Sardi, come reagì la sua famiglia quando fu a conoscenza degli arresti a Prato?
"Brunero era il figlio sedicenne di Ugo, un fratello della mia amata nonna Morina e c’erano Ines e Ottavina, le zie di questo ragazzo. Per un po’ di tempo ci fu la speranza a sostenerle. Andavano alla stazione tutti giorni. Aspettavano i treni che arrivavano da Prato con il cuore gonfio di preghiere, perché da uno di quei treni scendesse Brunero". Con gli uomini al fronte o deportati erano le donne a dovere affrontare il dolore.
"Le donne gridavano chiamando il nome Brunero, bussavano a tutte le porte, pensavano che Brunero potesse essersi nascosto. Non si potevano arrendere al pensiero che quel ragazzino fosse stato preso dai fascisti e cercarono ovunque".
Quando avete saputo che Brunero era morto a Mauthausen?

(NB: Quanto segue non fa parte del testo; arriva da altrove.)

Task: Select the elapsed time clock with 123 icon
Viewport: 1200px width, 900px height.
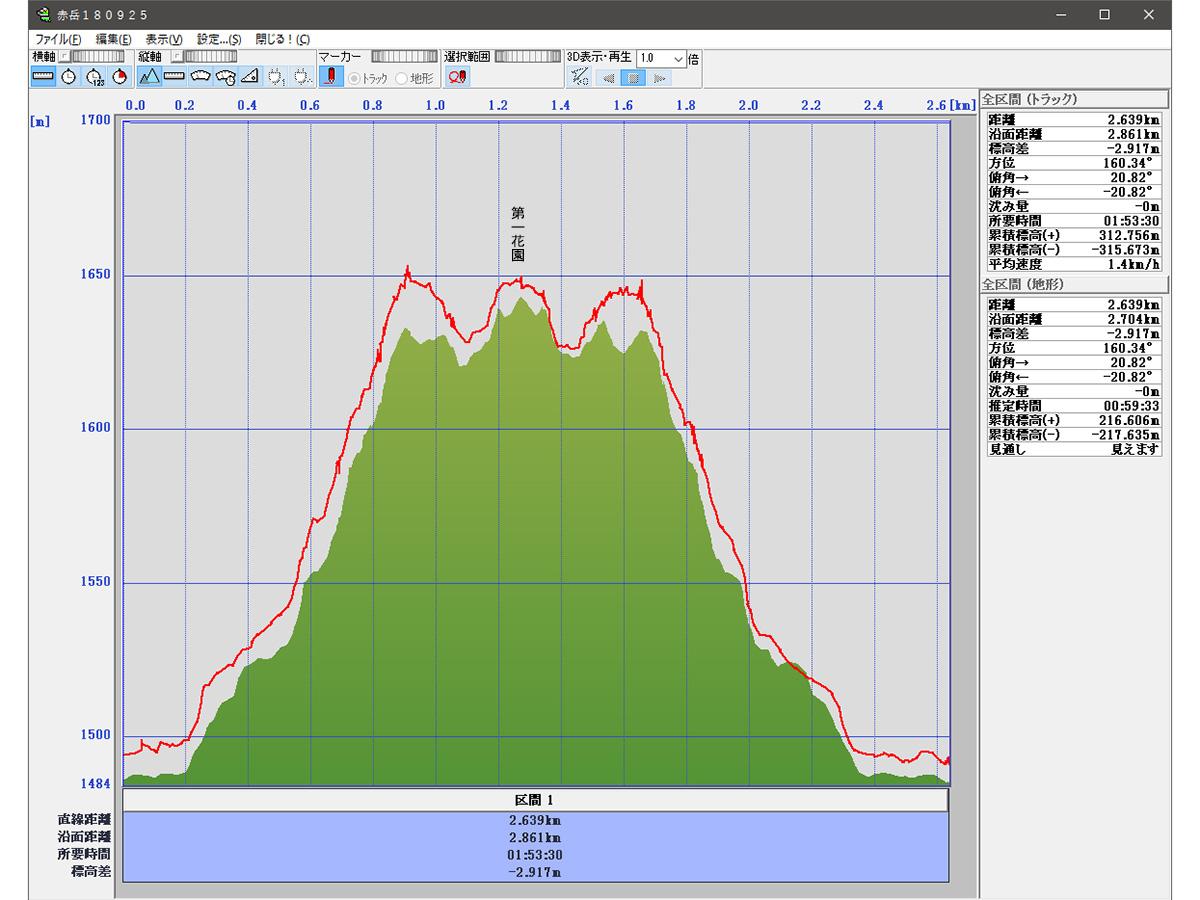Action: point(95,77)
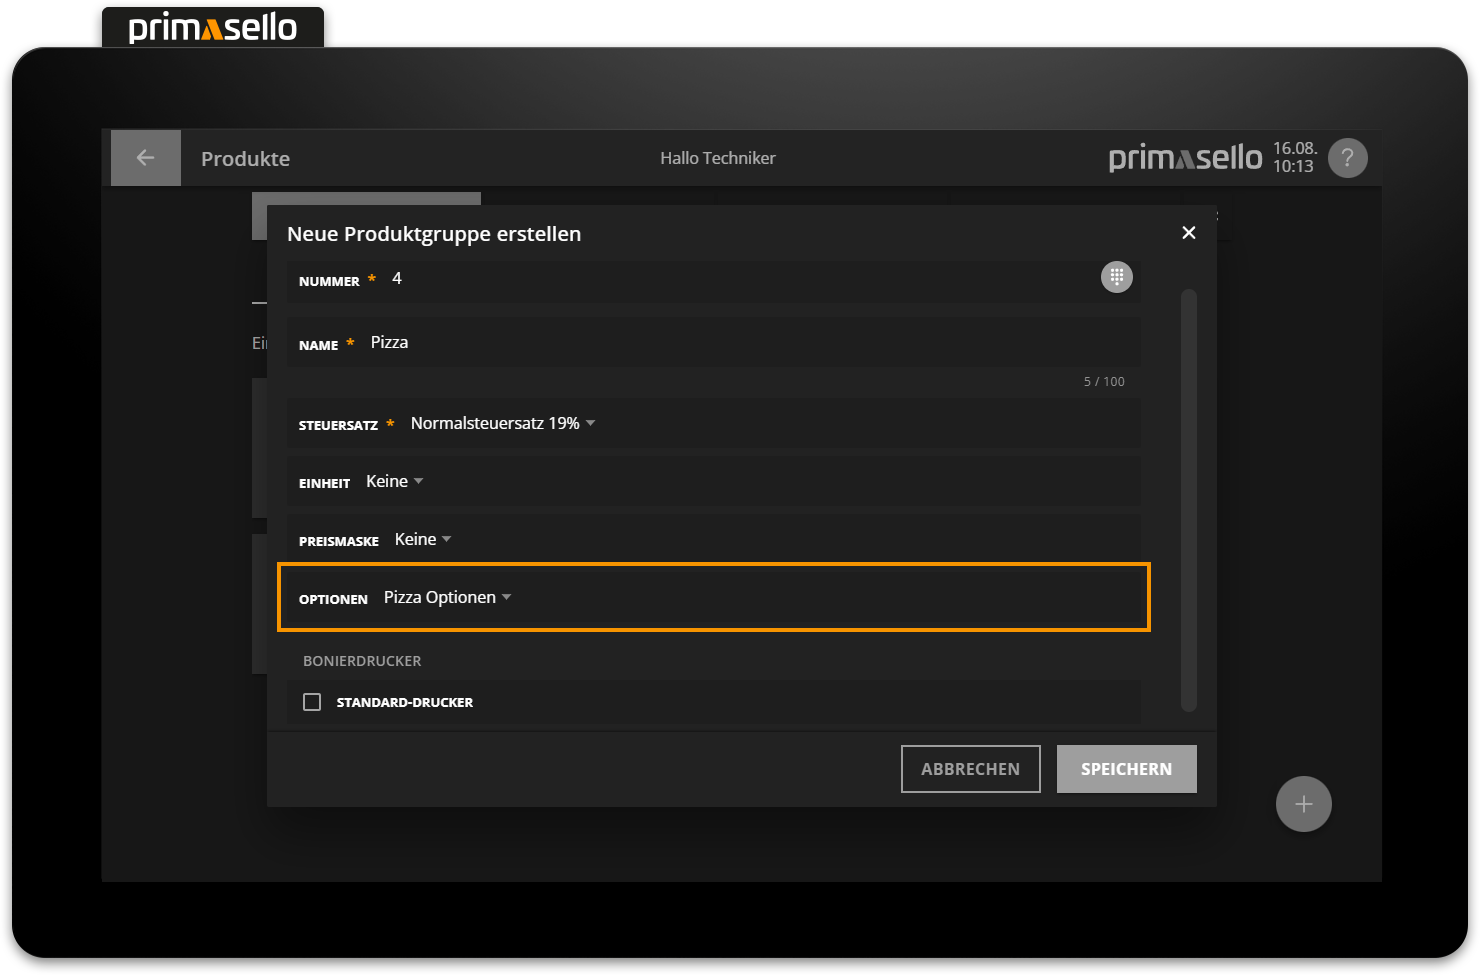1480x975 pixels.
Task: Click the Hallo Techniker greeting
Action: [717, 157]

"Molti uomini quando furono catturati cercarono di avvisare le famiglie e gettarono dal treno dei bigliettini con loro messaggi. Brunero, probabilmente non riuscì a farlo oppure quel biglietto non fu trovato. Alla fine della guerra, arrivò nell’aia davanti a casa una guardia in motocicletta con un telegramma, c’era scritto: "Il 10 ottobre 1944, nel campo di concentramento di Mauthausen è morto Brunero Tesi, di anni sedici".

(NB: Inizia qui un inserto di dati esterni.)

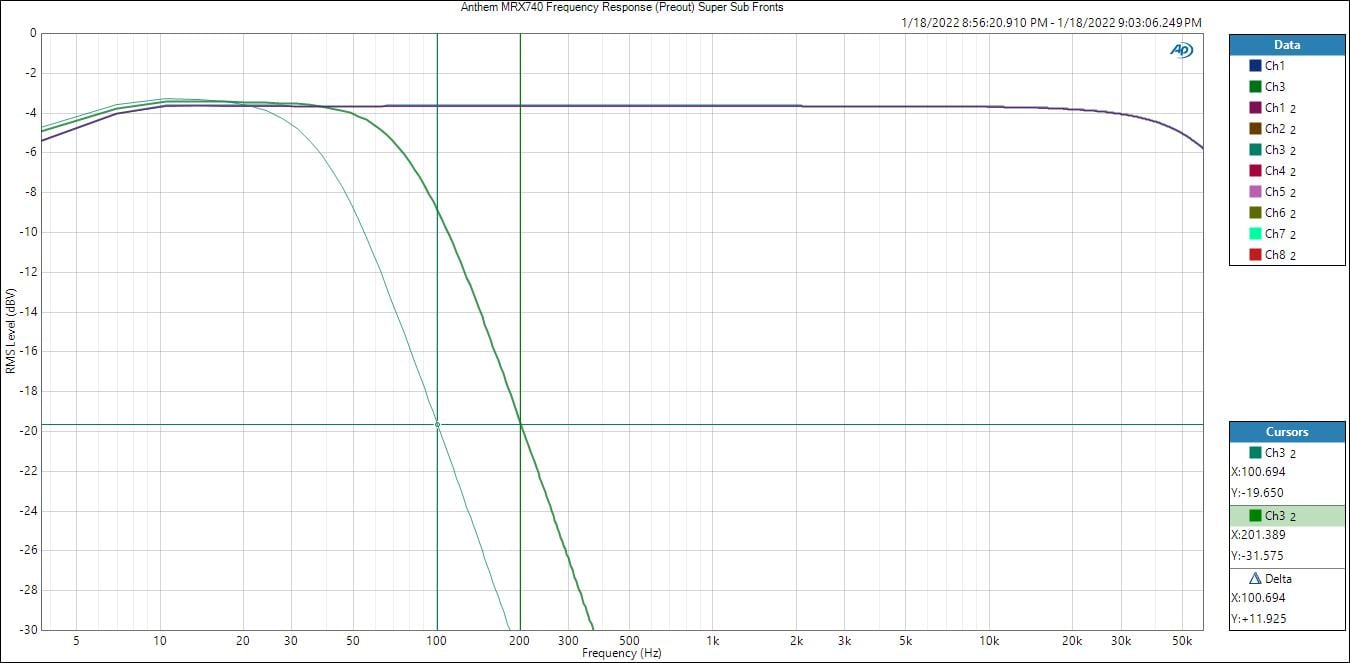Click the RMS Level (dBV) axis label
Image resolution: width=1350 pixels, height=663 pixels.
[x=10, y=331]
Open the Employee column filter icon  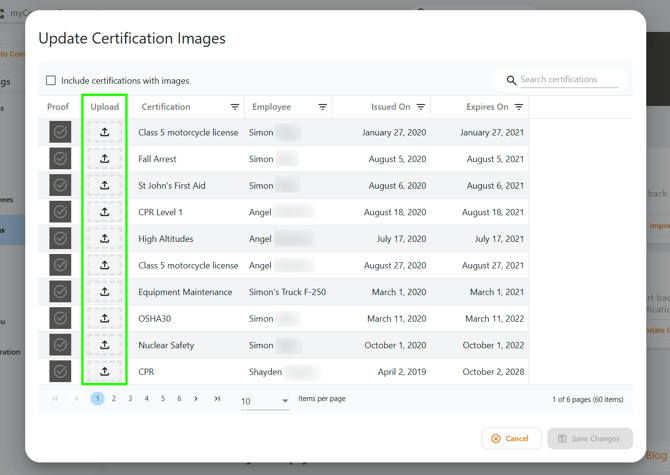click(x=322, y=107)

A Brunero fin da piccolo la vita non era stata generosa.
"Aiutava uno zio a costruire pozzi artesiani. Il padre Ugo era malato, e lui era un po’ l’uomo di casa. Gli era morta la sorella Bice, di malattia, a soli quindici anni, e due anni dopo se ne era andata anche la mamma. A stare loro vicini, c’era la zia Ines, una sorella della sua mamma che il padre sposò. Era anche nato il fratellino Giovanni. Poi il babbo si era ammalato".
Cosa le ha insegnato la storia di Brunero?
"La cattura di Brunero ebbe ripercussioni su tutti. Nel cimitero di San Piero c’è ancora la tomba della sua famiglia con la foto che non è sbiadita, ci ricorda orrori che è impossibile cancellare. È un dovere non dimenticare. È stata una tragedia: per i morti, le loro famiglie e tutta la comunità".